The House and Senate have approved their versions of the bill. On Tuesday, the House postponed a final vote on the legislation…for the second day in a row. [...]
The officials with knowledge of Tuesday night’s Republican meeting said GOP leaders hope to introduce amendments on Wednesday, but it is unclear whether the rank and file would support them.
Virginians opposed to the ultrasound bill held a silent protest on Tuesday. Wearing stickers that said, “Say No to State-Mandated Rape” and “Private Property: Keep Out,” several hundred demonstrators locked arms outside of the Capitol. And a new poll shows that a majority in the state oppose the requirement, which has been spoofed by NBC’s Saturday Night Live and mocked on The Daily Show. “This is like a TSA pat-down inside their vagina,” Jon Stewart explained, contrasting McDonnell’s support for this measure and his opposition to TSA pat-downs.
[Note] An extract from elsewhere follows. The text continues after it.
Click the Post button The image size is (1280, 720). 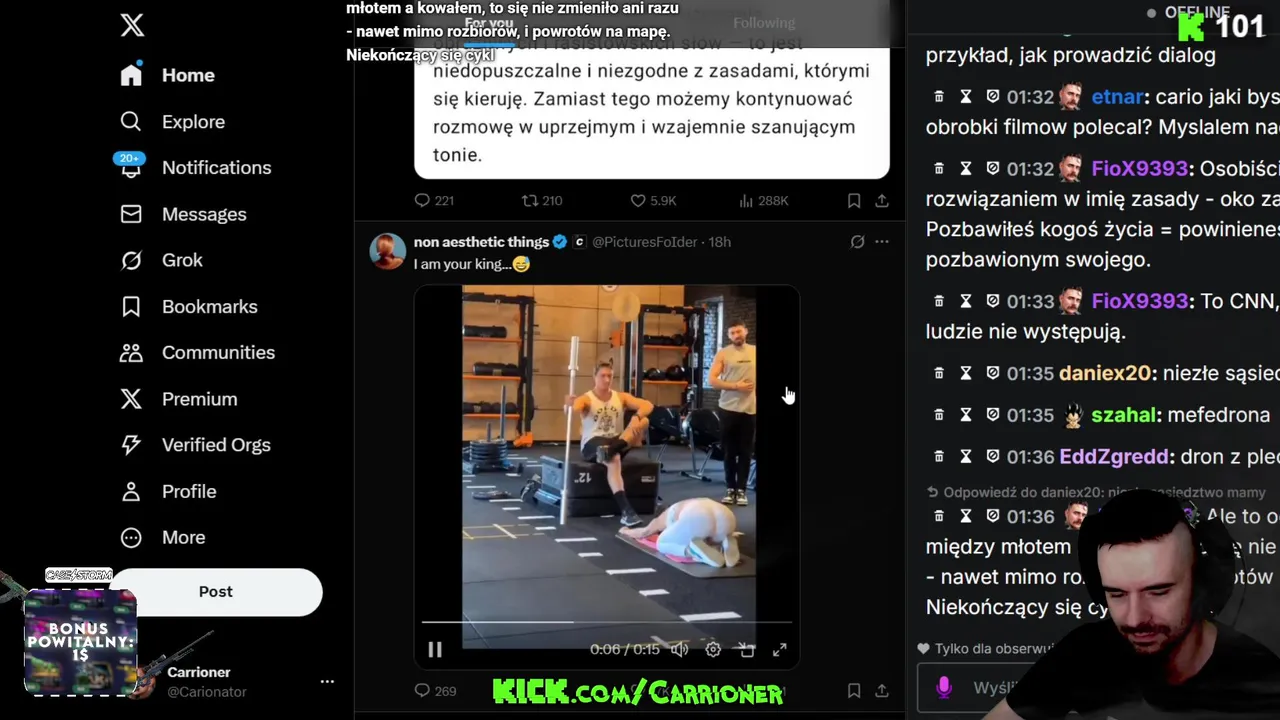[x=215, y=591]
But while Virginia’s governor is backing away from the invasive bill, legislators in Alabama and Pennsylvania are considering the same ultrasound policy. Even though studies show that viewing an ultrasound does not change a woman’s mind about having an abortion, Pennsylvania Rep. Marcy Toepel (R) argued that “Getting an ultrasound is a good thing for pregnant women.”
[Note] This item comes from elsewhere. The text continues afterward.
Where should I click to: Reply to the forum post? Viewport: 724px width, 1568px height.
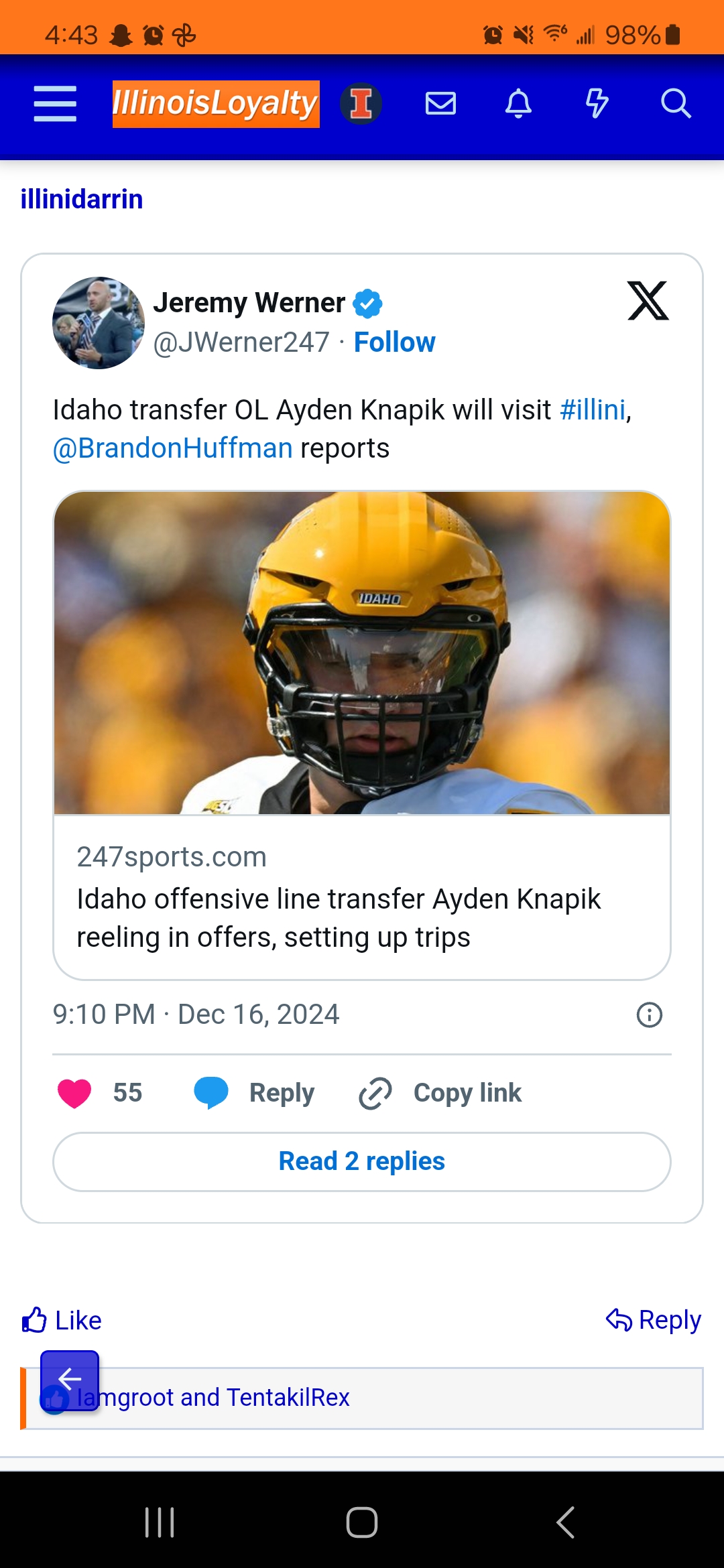[654, 1321]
Seven states already mandate that an abortion provider perform an ultrasound on women seeking abortions and provide women an opportunity to view the image. In Virginia’s proposed law, a woman would have to sign a statement and have the ultrasound image added to her medical records if she refuses to view it.
This morning, a coalition of grassroots organizations supporting women’s health delivered 33,030 signed petitions to McDonnell from people who oppose the ultrasound bill and other anti-abortion measures. “Our message today is clear: stop the attacks on women’s health. Stop interfering in personal, private medical decisions. [...] Get back to work,” said Anna Scholl, executive director of ProgressVA, one of the groups that helped organize the petition drive.